Assignment: Using the listing that follows, filter out every line lacking the string "section" and return the rest.

Records supplied:
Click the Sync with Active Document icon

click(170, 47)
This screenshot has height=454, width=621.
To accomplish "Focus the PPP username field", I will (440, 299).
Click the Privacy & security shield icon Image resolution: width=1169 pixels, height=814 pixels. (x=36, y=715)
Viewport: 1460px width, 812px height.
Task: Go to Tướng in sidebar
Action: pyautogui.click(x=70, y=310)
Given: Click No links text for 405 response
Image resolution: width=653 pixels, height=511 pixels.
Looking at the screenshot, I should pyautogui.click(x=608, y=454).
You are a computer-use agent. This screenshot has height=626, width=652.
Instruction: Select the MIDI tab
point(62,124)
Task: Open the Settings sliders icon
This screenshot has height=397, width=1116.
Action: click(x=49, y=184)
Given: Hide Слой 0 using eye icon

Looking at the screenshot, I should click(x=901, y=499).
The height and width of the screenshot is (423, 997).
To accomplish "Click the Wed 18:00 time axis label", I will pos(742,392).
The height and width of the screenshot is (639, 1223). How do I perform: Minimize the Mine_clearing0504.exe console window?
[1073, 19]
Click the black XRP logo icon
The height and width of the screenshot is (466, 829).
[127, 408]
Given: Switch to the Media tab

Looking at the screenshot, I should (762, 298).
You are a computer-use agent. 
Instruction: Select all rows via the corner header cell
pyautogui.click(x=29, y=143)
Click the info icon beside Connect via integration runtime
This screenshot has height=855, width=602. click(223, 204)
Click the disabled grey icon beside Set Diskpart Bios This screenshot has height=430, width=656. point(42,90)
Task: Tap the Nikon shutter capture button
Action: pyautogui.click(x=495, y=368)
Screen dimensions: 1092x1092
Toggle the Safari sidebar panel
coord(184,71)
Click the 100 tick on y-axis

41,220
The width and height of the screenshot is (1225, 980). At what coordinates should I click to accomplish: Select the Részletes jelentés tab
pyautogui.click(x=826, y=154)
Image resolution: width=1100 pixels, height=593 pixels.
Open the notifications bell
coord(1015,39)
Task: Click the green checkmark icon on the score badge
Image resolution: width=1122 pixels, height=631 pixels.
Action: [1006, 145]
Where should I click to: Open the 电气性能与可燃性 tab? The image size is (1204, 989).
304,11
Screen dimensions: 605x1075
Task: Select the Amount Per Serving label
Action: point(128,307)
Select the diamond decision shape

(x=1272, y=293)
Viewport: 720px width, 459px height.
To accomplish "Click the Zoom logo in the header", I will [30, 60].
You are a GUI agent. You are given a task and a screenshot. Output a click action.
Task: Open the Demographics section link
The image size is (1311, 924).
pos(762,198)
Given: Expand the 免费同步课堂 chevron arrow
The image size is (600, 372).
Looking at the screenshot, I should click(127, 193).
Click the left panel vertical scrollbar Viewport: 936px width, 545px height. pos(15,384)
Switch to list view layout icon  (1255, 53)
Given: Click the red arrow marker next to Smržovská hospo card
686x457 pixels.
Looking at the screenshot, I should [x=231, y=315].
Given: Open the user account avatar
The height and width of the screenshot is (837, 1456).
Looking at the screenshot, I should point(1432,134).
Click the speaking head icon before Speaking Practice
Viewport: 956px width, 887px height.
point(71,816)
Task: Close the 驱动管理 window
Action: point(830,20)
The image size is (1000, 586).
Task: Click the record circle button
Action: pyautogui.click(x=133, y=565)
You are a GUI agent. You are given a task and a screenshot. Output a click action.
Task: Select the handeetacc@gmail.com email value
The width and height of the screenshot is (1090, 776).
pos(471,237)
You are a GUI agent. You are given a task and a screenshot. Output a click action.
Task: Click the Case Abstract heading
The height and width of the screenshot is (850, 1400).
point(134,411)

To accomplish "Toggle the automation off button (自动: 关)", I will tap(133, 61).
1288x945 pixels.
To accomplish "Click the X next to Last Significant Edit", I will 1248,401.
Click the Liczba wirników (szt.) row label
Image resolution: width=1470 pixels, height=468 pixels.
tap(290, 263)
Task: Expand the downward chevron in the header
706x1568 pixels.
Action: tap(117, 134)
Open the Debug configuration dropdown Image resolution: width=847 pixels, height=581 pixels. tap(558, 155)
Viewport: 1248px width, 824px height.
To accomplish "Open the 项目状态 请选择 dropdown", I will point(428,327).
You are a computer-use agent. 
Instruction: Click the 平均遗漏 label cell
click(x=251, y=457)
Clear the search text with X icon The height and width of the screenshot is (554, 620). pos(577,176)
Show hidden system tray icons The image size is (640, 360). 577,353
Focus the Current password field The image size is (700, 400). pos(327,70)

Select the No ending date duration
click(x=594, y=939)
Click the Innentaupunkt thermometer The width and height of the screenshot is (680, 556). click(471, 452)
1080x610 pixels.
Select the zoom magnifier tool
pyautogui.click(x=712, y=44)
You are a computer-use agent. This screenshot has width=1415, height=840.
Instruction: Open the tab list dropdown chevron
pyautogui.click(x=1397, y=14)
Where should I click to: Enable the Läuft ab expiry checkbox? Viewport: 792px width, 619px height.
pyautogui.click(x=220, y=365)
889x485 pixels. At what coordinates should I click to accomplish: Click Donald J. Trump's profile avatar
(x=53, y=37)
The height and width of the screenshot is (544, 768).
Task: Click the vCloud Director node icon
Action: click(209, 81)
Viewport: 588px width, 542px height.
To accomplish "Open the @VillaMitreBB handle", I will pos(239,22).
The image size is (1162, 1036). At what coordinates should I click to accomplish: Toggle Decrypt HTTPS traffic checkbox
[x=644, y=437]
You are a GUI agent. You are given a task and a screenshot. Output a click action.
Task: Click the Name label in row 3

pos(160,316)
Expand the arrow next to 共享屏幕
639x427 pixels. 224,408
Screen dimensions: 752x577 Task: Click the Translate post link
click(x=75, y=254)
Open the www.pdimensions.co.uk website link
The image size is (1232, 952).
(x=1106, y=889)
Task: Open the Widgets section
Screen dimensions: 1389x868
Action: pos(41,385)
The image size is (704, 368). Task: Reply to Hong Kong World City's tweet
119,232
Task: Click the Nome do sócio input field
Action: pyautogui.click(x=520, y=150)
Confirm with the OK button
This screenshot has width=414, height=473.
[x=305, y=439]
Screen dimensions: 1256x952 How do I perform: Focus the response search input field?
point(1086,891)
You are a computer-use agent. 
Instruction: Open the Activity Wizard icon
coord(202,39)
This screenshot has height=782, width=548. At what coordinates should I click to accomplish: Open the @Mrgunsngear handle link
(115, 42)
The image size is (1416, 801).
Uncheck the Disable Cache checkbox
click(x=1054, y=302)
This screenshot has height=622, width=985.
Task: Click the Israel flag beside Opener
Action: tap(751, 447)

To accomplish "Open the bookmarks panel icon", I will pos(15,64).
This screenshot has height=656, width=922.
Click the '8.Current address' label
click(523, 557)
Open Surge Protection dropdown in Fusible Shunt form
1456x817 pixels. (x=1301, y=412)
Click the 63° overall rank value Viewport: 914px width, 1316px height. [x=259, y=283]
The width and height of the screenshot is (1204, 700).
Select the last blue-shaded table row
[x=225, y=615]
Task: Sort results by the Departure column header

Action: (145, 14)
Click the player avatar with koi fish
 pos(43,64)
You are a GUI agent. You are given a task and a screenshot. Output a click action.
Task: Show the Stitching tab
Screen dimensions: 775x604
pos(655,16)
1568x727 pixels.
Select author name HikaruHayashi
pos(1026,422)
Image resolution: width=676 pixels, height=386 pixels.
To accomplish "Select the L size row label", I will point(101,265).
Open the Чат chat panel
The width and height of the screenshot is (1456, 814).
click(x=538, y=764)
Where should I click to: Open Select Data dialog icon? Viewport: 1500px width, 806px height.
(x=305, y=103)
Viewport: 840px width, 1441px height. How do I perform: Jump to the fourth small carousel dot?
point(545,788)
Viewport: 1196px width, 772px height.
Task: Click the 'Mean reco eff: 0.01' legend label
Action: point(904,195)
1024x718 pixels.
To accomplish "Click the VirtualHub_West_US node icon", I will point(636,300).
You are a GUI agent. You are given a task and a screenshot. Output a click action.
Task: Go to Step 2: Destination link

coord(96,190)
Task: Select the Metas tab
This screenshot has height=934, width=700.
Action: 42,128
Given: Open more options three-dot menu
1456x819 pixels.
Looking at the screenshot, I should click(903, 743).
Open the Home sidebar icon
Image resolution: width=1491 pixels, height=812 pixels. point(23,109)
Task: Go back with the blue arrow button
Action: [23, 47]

Solution to the problem:
Task: Open the Demographics section link
Task: Open the Widgets section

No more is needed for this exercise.